▸ REQUIREMENT:
Only the lines with the string "Expand" are needed; return each of them from the entries below.

-- DATA FOR THIS EXERCISE follows --

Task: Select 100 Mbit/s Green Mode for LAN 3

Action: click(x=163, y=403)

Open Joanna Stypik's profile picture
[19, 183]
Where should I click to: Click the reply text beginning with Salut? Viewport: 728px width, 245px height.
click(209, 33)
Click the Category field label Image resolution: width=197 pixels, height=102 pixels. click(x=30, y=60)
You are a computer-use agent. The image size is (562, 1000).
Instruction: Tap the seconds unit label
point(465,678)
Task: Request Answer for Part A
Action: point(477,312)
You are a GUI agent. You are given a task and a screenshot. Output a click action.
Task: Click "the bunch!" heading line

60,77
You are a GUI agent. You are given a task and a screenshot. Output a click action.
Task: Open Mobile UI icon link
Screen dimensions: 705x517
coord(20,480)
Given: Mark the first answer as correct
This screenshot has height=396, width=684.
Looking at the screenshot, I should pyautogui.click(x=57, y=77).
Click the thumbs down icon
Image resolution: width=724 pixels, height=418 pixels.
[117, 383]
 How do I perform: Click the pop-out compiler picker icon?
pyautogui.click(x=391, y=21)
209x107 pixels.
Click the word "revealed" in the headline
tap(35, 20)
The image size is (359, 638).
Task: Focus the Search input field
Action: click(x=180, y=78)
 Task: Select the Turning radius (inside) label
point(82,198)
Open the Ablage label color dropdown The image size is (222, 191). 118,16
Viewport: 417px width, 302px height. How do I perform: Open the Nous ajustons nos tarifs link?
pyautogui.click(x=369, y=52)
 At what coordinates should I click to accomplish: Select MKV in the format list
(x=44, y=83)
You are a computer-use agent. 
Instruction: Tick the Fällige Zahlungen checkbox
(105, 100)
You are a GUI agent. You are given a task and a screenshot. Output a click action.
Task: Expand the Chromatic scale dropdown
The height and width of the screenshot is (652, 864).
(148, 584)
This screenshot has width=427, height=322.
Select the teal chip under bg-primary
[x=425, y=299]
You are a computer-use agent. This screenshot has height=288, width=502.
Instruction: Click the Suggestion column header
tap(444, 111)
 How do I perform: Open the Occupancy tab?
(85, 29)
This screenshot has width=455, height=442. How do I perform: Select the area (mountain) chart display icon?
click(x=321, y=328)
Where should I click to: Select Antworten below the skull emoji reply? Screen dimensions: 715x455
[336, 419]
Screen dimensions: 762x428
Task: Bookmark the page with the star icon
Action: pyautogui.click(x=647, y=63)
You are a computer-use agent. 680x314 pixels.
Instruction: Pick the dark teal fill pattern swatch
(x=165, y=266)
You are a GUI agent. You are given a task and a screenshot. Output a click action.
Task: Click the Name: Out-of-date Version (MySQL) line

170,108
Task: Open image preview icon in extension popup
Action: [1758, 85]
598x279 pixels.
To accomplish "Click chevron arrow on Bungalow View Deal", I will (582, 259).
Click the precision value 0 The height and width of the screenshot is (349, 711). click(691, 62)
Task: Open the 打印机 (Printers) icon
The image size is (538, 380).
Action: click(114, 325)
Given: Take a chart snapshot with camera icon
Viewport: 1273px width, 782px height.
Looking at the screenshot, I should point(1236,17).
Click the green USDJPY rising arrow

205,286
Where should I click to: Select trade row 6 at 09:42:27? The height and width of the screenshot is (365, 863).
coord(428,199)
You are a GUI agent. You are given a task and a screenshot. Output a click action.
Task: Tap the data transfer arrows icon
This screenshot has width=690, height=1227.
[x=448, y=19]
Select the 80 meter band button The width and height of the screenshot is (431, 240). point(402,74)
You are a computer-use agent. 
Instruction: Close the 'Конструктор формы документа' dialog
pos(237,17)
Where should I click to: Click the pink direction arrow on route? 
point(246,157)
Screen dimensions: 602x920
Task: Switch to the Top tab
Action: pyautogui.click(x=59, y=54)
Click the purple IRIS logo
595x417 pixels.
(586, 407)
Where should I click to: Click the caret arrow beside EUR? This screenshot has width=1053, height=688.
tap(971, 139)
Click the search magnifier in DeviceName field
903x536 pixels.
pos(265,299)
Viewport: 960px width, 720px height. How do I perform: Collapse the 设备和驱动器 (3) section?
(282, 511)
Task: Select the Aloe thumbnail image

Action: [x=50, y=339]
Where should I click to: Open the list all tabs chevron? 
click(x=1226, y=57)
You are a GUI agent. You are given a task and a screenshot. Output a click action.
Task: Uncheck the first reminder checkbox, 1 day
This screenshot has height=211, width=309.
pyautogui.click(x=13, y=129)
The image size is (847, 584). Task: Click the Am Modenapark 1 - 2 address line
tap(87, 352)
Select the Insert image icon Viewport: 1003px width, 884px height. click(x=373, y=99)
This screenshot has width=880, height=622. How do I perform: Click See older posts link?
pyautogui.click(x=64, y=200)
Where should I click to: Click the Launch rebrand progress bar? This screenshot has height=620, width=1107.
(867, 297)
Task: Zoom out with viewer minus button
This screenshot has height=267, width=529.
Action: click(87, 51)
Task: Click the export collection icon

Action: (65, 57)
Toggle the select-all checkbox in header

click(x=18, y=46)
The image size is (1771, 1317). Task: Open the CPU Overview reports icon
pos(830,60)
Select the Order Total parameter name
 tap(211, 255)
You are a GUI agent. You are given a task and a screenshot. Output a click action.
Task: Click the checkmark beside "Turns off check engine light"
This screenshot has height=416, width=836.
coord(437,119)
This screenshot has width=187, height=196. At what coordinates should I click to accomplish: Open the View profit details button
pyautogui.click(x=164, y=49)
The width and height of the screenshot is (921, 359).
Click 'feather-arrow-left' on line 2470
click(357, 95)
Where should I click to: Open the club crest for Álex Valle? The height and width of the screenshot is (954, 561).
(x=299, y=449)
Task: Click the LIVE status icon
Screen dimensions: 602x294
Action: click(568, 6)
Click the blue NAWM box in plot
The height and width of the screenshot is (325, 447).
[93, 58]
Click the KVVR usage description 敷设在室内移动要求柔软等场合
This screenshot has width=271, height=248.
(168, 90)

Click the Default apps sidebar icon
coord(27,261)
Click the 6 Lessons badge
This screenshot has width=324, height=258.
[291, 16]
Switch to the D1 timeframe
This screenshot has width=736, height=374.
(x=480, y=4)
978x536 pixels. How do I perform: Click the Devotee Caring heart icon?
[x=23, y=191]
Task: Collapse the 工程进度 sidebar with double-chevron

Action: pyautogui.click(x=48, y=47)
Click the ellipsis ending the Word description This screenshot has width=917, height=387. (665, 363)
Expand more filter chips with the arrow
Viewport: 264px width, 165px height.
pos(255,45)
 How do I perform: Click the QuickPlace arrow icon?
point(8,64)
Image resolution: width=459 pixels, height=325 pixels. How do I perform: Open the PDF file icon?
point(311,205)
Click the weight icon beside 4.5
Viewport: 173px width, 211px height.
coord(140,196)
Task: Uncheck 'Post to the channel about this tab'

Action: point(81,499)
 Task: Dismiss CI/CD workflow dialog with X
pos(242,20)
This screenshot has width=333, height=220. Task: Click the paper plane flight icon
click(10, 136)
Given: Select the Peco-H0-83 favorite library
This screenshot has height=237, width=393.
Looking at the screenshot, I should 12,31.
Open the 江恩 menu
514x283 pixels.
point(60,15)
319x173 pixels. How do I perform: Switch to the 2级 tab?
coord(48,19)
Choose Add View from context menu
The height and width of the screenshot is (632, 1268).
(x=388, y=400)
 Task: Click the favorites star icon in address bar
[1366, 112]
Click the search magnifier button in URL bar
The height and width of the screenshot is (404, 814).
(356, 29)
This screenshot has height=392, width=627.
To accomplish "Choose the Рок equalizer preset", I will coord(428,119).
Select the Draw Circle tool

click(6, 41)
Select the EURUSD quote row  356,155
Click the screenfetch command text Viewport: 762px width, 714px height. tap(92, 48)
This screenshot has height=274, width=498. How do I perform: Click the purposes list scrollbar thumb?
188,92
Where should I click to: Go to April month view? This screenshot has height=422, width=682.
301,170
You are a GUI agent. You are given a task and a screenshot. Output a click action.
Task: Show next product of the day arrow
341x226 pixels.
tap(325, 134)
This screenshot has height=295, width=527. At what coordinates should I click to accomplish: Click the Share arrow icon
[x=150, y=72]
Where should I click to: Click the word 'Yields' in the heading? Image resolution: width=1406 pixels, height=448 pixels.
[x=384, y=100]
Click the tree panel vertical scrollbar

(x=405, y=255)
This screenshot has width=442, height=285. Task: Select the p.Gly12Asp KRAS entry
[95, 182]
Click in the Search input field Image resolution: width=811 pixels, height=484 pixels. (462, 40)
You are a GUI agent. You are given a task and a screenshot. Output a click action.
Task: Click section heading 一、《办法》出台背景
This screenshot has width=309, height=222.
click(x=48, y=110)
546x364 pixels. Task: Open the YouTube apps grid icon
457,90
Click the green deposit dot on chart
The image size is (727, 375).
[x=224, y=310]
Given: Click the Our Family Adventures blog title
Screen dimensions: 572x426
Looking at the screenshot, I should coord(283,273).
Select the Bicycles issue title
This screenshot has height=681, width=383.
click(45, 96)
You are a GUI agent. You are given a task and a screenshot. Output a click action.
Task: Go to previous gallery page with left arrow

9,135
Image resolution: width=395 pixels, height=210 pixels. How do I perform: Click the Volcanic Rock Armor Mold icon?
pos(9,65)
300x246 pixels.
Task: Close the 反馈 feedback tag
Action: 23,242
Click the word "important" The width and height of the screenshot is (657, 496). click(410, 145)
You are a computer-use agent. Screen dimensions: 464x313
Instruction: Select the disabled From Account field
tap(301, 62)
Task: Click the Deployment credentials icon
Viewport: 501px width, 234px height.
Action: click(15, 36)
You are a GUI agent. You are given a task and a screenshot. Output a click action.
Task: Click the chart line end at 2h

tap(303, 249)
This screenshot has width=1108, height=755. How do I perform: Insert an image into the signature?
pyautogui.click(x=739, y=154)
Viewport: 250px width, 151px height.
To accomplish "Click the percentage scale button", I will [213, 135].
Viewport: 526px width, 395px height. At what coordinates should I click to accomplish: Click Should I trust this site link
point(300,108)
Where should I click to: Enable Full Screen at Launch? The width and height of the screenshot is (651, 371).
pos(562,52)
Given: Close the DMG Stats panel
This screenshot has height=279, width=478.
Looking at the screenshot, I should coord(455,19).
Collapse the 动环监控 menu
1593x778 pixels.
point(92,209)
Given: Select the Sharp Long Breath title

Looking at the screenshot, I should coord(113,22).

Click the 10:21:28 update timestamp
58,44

-- DATA FOR THIS EXERCISE concluded --

▸ EXERCISE ANSWER:
Task: Expand the Chromatic scale dropdown
Expand more filter chips with the arrow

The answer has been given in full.